Task brief. Look through the records below for the line with "Zwroty (327, 1855)" and the line with "You are a GUI agent. The screenshot is 2066×1792.", then return those lines and all lines between, exactly.

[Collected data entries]
○ ○ ○ ○ ○ ○ ○

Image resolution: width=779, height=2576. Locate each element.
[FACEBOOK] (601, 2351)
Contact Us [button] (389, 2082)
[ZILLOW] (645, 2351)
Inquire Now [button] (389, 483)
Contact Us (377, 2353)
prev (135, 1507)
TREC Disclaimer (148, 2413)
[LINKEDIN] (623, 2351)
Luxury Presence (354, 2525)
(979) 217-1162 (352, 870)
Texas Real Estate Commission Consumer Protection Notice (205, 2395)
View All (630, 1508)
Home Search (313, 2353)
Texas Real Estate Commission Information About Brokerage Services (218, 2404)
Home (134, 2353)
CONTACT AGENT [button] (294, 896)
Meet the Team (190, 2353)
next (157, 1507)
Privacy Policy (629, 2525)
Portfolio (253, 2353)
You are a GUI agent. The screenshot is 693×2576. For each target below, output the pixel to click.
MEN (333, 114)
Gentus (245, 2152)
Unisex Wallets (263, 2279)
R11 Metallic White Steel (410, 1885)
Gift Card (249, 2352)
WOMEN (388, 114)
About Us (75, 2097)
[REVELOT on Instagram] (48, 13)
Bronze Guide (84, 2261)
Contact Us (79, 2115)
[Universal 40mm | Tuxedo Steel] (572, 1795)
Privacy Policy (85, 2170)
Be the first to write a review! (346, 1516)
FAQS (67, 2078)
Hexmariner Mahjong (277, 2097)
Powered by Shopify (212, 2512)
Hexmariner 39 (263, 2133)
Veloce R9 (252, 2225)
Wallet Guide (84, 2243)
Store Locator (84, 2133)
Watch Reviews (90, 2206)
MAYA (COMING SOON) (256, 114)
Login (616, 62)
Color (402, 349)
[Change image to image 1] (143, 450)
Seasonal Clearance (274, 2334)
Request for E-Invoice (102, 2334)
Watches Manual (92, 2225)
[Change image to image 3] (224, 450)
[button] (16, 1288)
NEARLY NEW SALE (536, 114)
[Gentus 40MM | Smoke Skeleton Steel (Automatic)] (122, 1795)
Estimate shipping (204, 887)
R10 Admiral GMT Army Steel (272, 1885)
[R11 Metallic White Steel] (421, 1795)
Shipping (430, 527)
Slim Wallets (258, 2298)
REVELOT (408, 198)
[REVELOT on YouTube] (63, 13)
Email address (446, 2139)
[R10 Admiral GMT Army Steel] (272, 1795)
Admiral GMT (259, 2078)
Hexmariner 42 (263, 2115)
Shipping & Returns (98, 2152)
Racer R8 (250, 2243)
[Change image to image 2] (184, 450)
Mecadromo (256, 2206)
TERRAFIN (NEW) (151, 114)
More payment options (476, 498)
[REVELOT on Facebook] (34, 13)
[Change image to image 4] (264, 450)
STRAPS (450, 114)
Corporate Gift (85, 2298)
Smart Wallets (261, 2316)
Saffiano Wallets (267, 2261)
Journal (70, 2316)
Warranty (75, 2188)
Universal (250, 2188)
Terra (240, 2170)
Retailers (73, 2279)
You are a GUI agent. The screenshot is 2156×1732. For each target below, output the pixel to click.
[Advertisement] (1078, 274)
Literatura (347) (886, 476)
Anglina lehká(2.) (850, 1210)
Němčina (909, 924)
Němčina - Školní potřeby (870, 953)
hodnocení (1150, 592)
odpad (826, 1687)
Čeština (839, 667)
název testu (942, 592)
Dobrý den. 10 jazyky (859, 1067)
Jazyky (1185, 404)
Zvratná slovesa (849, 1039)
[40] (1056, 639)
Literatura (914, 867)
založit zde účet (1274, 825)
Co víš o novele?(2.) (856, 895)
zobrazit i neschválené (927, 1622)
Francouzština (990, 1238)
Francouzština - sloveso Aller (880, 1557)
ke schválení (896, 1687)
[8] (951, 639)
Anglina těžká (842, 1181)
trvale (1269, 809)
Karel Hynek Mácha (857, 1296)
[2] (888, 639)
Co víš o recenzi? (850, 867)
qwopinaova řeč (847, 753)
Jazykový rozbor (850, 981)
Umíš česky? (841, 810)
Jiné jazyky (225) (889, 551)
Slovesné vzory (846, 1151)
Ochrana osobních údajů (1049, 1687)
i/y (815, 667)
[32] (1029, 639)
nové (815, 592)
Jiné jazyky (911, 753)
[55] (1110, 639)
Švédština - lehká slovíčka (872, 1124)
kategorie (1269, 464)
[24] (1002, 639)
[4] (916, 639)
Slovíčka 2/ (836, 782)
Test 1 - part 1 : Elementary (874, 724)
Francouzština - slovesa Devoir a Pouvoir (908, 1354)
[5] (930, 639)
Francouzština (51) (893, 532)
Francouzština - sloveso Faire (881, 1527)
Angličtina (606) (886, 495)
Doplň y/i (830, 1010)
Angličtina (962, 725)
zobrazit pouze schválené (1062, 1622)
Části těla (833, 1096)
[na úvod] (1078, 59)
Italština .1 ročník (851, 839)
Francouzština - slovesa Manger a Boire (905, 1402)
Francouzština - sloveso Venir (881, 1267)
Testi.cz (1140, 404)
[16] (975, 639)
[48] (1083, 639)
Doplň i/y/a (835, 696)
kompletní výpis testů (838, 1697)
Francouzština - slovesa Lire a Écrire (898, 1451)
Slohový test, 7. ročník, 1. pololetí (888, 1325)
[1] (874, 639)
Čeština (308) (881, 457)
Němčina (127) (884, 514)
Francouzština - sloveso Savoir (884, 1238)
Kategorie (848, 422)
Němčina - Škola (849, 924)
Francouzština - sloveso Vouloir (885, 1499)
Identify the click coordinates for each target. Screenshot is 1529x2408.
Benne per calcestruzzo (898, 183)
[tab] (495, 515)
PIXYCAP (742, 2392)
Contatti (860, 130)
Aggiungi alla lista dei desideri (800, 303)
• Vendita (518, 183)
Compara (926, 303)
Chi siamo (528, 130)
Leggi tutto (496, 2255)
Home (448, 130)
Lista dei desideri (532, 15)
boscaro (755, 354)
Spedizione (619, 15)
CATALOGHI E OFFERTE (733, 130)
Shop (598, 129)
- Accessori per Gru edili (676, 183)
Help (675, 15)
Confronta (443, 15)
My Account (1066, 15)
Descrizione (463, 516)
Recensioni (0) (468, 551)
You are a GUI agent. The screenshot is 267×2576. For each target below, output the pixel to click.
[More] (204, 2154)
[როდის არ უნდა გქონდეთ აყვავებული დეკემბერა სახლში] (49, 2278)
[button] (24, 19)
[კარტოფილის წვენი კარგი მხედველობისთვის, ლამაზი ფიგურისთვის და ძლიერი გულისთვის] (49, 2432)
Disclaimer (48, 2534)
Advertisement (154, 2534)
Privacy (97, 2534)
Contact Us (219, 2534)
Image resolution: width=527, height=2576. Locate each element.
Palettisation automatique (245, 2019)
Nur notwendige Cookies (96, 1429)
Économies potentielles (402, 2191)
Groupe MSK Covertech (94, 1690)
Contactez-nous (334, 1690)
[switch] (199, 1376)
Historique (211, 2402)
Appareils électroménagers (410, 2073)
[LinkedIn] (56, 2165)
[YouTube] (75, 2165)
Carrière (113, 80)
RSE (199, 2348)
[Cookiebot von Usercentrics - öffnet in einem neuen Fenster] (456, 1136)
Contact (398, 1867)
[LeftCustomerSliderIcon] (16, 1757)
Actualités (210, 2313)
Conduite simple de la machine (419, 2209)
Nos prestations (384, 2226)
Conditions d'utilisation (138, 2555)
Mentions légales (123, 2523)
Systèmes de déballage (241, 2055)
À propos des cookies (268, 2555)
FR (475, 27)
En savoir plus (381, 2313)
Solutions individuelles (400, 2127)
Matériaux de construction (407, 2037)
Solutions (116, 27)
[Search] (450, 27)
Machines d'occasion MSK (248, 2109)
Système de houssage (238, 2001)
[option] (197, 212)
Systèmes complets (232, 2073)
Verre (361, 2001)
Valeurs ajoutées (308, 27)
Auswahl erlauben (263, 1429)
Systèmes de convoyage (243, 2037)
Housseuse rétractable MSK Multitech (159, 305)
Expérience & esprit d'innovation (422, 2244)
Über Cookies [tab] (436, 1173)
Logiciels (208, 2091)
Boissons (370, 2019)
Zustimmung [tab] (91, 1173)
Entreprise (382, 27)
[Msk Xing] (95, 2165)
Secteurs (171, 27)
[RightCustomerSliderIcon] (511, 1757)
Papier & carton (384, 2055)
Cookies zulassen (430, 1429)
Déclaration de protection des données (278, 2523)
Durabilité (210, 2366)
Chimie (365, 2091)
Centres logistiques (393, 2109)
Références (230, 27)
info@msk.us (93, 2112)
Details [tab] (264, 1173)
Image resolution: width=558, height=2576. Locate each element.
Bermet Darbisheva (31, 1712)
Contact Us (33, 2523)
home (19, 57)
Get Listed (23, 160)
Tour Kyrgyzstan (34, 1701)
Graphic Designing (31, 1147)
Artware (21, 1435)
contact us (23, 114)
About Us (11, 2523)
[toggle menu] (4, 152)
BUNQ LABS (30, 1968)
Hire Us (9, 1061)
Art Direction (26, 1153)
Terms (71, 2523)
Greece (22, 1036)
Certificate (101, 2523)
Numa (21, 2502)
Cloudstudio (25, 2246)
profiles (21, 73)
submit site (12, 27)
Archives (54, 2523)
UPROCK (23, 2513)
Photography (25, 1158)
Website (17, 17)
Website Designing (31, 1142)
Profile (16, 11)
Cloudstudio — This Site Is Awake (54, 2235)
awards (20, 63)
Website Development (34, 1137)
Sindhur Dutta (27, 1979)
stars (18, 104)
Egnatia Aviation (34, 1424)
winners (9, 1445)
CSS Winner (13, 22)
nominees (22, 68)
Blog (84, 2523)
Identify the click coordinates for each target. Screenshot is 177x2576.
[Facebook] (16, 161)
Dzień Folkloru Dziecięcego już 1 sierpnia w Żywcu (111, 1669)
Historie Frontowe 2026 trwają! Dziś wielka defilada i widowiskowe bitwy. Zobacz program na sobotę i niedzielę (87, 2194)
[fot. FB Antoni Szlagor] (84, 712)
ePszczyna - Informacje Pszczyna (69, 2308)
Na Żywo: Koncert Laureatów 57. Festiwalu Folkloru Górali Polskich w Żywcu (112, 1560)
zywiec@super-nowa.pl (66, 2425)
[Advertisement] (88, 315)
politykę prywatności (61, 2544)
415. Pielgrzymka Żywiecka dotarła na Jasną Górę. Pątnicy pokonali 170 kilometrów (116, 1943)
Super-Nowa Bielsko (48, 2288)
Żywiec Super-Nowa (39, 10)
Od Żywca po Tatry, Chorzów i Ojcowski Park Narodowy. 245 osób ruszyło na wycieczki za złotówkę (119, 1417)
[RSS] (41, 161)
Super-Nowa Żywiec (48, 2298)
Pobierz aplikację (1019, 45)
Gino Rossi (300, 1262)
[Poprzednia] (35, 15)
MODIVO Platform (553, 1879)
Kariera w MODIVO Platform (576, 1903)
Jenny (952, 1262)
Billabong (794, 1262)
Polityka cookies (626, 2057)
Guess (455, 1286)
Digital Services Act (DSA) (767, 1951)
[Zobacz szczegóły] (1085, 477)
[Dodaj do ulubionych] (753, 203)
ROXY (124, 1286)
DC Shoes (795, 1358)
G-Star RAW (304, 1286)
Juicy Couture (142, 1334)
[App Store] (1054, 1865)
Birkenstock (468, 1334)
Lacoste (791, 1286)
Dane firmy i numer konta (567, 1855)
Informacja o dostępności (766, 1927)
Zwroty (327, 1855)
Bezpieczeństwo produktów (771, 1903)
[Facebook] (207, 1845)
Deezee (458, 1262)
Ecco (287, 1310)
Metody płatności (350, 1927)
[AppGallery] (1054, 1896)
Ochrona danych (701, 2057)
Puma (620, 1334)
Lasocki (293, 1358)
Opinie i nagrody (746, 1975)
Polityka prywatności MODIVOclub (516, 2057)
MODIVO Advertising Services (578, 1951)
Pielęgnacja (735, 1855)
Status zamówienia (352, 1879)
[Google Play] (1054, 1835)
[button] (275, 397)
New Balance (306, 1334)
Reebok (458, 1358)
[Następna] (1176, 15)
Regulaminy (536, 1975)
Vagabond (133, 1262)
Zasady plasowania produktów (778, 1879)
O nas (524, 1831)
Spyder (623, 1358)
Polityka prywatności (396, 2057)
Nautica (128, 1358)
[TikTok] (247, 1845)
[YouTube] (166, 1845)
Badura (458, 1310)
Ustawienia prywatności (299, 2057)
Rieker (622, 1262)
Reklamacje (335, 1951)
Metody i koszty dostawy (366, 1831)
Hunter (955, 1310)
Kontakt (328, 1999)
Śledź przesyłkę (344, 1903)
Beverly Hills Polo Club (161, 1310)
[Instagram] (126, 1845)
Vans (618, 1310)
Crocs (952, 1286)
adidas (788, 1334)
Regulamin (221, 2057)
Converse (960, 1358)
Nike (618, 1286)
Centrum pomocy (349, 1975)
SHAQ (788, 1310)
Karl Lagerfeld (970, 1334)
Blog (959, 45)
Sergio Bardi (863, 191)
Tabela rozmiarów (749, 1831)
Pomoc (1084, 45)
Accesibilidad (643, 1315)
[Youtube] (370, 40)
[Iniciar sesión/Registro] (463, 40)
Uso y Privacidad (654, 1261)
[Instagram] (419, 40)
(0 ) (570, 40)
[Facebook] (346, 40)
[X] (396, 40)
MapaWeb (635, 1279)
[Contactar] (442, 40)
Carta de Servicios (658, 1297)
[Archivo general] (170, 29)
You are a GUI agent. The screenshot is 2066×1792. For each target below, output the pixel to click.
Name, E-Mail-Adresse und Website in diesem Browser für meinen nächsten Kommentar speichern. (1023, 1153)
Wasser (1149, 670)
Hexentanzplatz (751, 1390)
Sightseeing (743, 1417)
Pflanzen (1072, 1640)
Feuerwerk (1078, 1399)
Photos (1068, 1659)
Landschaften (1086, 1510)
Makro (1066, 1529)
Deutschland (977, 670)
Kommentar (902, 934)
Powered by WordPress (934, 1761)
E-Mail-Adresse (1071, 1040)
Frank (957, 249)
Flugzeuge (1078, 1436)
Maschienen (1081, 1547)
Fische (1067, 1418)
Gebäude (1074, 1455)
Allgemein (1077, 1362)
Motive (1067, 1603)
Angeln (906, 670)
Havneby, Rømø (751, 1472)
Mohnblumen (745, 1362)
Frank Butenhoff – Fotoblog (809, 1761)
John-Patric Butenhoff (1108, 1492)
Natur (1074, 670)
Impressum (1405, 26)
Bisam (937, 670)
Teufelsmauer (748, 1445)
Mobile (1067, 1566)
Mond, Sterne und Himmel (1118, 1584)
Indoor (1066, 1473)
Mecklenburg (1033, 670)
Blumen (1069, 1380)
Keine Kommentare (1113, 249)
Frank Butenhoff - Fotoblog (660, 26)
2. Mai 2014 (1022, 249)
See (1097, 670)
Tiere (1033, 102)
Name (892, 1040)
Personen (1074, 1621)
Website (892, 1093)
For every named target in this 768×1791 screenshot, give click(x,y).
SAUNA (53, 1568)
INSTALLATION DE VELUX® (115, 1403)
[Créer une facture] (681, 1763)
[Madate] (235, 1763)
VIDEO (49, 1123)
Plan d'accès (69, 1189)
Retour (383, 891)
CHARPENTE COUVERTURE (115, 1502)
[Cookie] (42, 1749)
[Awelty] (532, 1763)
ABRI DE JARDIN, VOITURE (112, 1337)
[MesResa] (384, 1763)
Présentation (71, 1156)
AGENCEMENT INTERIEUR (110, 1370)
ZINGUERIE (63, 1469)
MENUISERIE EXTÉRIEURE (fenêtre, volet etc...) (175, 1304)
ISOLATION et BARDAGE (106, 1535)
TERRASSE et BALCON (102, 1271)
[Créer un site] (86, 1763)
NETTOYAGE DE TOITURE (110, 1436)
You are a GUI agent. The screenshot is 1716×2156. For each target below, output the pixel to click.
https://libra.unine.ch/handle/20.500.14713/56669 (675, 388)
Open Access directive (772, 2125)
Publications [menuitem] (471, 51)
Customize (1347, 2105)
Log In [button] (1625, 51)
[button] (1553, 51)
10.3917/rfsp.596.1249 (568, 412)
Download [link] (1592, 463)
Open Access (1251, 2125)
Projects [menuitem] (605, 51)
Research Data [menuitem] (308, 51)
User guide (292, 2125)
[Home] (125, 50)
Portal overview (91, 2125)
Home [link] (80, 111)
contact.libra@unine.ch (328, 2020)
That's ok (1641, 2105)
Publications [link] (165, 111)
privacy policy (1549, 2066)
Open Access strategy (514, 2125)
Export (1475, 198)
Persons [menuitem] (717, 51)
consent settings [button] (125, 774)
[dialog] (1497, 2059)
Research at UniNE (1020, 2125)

○ ○ ○ ○ ○ ○ ○

Written reply.
Zwroty (327, 1855)
Bezpieczeństwo produktów (771, 1903)
[Facebook] (207, 1845)
Deezee (458, 1262)
Ecco (287, 1310)
Metody płatności (350, 1927)
[AppGallery] (1054, 1896)
Ochrona danych (701, 2057)
Puma (620, 1334)
Lasocki (293, 1358)
Opinie i nagrody (746, 1975)
Polityka prywatności MODIVOclub (516, 2057)
MODIVO Advertising Services (578, 1951)
Pielęgnacja (735, 1855)
Status zamówienia (352, 1879)
[Google Play] (1054, 1835)
[button] (275, 397)
New Balance (306, 1334)
Reebok (458, 1358)
[Następna] (1176, 15)
Regulaminy (536, 1975)
Vagabond (133, 1262)
Zasady plasowania produktów (778, 1879)
O nas (524, 1831)
Spyder (623, 1358)
Polityka prywatności (396, 2057)
Nautica (128, 1358)
[TikTok] (247, 1845)
[YouTube] (166, 1845)
Badura (458, 1310)
Ustawienia prywatności (299, 2057)
Rieker (622, 1262)
Reklamacje (335, 1951)
Metody i koszty dostawy (366, 1831)
Hunter (955, 1310)
Kontakt (328, 1999)
Śledź przesyłkę (344, 1903)
Beverly Hills Polo Club (161, 1310)
[Instagram] (126, 1845)
Vans (618, 1310)
Crocs (952, 1286)
adidas (788, 1334)
Regulamin (221, 2057)
Converse (960, 1358)
Nike (618, 1286)
Centrum pomocy (349, 1975)
SHAQ (788, 1310)
Karl Lagerfeld (970, 1334)
Blog (959, 45)
Sergio Bardi (863, 191)
Tabela rozmiarów (749, 1831)
Pomoc (1084, 45)
Accesibilidad (643, 1315)
[Youtube] (370, 40)
[Iniciar sesión/Registro] (463, 40)
Uso y Privacidad (654, 1261)
[Instagram] (419, 40)
(0 ) (570, 40)
[Facebook] (346, 40)
[X] (396, 40)
MapaWeb (635, 1279)
[Contactar] (442, 40)
Carta de Servicios (658, 1297)
[Archivo general] (170, 29)
You are a GUI agent. The screenshot is 2066×1792. For each target below, output the pixel to click.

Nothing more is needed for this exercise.